La campionessa in carica si arrende ad Alexandra Eala e saluta anche la top 5, la kazaka si spegne contro Mertens. In poche ore il torneo femminile cambia volto e la corsa al titolo si apre in modo esorbitante
A Wimbledon basta un pomeriggio per cambiare la geografia di un torneo. Quello di venerdì ha spazzato via le due giocatrici che, almeno sulla carta, avrebbero dovuto dare un senso alla parte bassa del tabellone. Iga Swiatek, campionessa in carica, ed Elena Rybakina, regina dell’edizione 2022, salutano entrambe prima della seconda settimana. Una sorpresa solo fino a un certo punto, perché i segnali c’erano già da settimane. Ma vedere uscire nello stesso giorno due giocatrici di questo lignaggio dà comunque la sensazione che qualcosa si sia rotto clamorosamente, almeno in parte.
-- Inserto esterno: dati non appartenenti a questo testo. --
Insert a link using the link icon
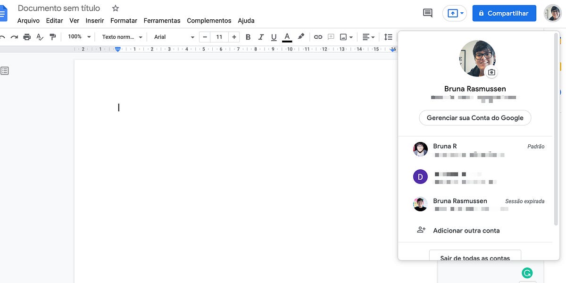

Il crollo più rumoroso è inevitabilmente quello di Swiatek, che deteneva pro tempore l’argenteria. Non soltanto per quello, ma perché la sua stagione continua a raccontare una storia molto diversa da quella a cui ci aveva abituato. Alexandra Eala l’ha battuta in due set, al termine di una partita che è sembrata la fotografia dell’intero 2026 della polacca. Un primo set combattuto fino all’ultimo scambio, durato 85 minuti, perso nonostante una rimonta che l’aveva riportata in carreggiata dal 3-5 e da un set point di svantaggio, fino ai due set point non sfruttati nel tie-break dopo essere risalita dal 2-5. Poi il buio.
Alla polacca, ultimamente, è già successo troppe volte per parlare di un caso. All’Australian Open, al Roland Garros e adesso a Wimbledon il copione è rimasto lo stesso: una prima frazione persa sul filo dell’equilibrio e un secondo set che le sfugge rapidamente di mano. Contro Eala il dritto è tornato a essere il colpo meno affidabile nei momenti decisivi, mentre quella capacità di rimanere aggrappata alle partite, anche nelle giornate storte, sembra essersi lentamente dissolta. Dopo essere scivolata sotto 0-4 nel secondo parziale, Ighina nostra ha solo accennato una reazione, senza mai dare davvero l’impressione di poter riaprire l’incontro.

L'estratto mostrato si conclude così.